Esses acordos previstos no pacote aumentam o poder do Ministério Público? 

Essa é uma crítica que desloca o foco da discussão para tentar deslegitimar a defesa de reformas por parte do Ministério Público. Bem concretamente: aumenta o poder diante de quem? Quem vai sofrer as consequências? O poder é da lei, da sociedade. Eu vou exercer minha função dentro do que a lei previu. 

Nós [do Ministério Público] podemos instaurar ou arquivar uma investigação, podemos acusar ou não, podemos pedir absolvição ou condenação, decidir recorrer ou não. O que está se acrescentado é a possibilidade de fazer ou não acordo, quando isso for favorável à sociedade. Isso já está dentro da nossa função. Isso é um poder de função; um poder-dever. 

De novo, o foco dessa questão está deslocado. Ele deve ser: isso respeita os direitos fundamentais do réu? E, se sim, isso é bom para a sociedade? Gera uma justiça mais efetiva, mais rápida? 

Quando você pensa numa campanha de vacinação, você não pensa que está aumentando o poder do Ministério da Saúde, pensa? Porque é uma função essencial. Quando você cria escolas melhores, se discute se isso está aumentando o poder dos professores? 

O projeto também prevê a criminalização do caixa dois. Esse ainda é um cavalo de batalha para a Lava Jato? 

Essa proposta busca tratar de um problema que a Lava Jato revelou ao longo dos últimos cinco anos, e que estimula a corrupção. É o uso de recursos não contabilizados em campanha de modo alastrado, que estimulou a criação de um esquema imenso de corrupção. 

Ainda nesse tópico, o pacote ataca um problema relacionado que vamos enfrentar neste ano: propõe que, quando existem crimes eleitorais (como o caixa dois) e comuns (como a corrupção) conexos, cada crime corra na respectiva instância. 

Em março, o STF vai decidir se os crimes comuns e eleitorais têm que tramitar em conjunto na Justiça Eleitoral, ou se podem ser separados, como foram na Lava Jato. 

Alguns ministros já sinalizaram ou disseram que tudo deve correr junto na Justiça Eleitoral. Se a decisão for nesse sentido, vai ser catastrófica. Porque regras de divisão de trabalho, quando dizem respeito a duas Justiças diferentes, são chamadas de absolutas. E geram uma nulidade absoluta, que não pode ser sanada. 
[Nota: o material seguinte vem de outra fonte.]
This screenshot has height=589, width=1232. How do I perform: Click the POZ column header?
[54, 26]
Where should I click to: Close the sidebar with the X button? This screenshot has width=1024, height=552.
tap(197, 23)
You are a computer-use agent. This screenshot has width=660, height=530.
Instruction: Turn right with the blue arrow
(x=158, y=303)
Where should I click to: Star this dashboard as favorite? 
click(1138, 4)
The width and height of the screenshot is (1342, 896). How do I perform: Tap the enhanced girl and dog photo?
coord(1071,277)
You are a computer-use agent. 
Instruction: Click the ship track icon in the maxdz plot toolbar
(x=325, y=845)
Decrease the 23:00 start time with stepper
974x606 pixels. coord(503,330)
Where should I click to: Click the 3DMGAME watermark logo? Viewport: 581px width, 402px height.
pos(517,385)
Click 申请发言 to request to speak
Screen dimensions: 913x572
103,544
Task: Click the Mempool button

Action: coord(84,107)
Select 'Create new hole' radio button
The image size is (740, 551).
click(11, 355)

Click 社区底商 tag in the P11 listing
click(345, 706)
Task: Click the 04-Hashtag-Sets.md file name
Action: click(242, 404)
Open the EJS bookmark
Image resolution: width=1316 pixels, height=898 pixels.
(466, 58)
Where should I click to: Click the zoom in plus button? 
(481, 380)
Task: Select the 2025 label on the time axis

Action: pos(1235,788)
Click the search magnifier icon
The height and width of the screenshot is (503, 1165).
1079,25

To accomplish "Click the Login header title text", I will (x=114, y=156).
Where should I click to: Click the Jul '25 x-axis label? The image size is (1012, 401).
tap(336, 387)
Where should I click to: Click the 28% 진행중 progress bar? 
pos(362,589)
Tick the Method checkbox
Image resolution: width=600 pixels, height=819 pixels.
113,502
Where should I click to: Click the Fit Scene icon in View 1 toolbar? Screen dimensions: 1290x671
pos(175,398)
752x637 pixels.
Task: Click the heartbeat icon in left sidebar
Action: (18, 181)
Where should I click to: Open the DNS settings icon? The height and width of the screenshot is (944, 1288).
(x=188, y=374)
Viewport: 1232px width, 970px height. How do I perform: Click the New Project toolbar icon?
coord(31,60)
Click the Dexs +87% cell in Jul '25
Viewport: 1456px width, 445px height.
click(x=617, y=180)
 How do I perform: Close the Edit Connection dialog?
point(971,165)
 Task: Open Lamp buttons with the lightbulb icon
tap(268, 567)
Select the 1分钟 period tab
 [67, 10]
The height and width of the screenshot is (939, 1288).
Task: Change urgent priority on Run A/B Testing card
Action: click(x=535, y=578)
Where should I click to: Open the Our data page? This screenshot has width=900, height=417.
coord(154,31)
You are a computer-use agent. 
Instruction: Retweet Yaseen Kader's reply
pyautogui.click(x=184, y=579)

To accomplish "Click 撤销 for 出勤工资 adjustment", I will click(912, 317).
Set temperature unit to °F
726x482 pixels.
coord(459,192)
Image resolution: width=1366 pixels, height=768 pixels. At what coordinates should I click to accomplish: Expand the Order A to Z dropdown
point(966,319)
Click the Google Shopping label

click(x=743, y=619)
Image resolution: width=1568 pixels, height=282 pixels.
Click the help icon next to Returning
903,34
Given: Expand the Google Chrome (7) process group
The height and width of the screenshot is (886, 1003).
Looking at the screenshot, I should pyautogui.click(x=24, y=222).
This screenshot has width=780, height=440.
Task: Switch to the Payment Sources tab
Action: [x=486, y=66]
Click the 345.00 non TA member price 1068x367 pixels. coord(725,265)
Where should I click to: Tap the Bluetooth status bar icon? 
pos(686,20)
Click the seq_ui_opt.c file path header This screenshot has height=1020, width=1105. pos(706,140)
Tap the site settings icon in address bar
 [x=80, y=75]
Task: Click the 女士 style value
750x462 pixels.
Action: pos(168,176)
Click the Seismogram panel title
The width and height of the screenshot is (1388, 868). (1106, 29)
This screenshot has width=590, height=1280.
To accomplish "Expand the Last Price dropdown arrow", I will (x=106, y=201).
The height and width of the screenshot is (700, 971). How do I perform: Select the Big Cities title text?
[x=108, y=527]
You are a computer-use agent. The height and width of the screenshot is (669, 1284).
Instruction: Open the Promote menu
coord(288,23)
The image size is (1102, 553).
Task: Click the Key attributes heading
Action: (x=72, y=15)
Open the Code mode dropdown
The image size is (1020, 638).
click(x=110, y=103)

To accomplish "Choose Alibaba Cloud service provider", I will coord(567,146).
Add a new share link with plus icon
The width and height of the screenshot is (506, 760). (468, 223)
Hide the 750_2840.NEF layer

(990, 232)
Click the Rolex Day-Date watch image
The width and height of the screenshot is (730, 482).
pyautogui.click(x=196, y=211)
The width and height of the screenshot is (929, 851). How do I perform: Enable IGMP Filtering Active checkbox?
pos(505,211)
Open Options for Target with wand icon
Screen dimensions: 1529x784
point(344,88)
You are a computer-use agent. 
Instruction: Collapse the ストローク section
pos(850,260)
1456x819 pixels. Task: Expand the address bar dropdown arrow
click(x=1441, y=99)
Isso geraria a invalidação da Lava Jato inteira, para trás. E, para o futuro, tem consequências igualmente danosas, porque vai determinar que investigações complexas como a Lava Jato tramitem na Justiça Eleitoral, que não é apropriada para isso. Essa será uma questão de vida ou morte para a Lava Jato. 

Críticos também questionam a ampliação do conceito de legítima defesa pelo projeto. Isso pode virar licença para matar? 

Essa regra foi imaginada diante de situações concretas em que o policial merece uma proteção. Por exemplo, quando ele se vê à frente de uma série de pessoas armadas, membros de uma organização criminosa, e tem que decidir se ele vai ser o primeiro a agir ou não. Nesse tipo de situação, essa regra apenas explicita uma proteção que já existe na lei, dando mais segurança para ele. Agora, é possível, diante das críticas que nós temos ouvido, que essa regra tenha sido redigida de modo excessivamente amplo. E, nesse caso, a sua redação poderá ser aperfeiçoada. 

Há algo que faltou no pacote? 

Algo que não está ali e que eu colocaria é a criminalização do enriquecimento ilícito de funcionário público.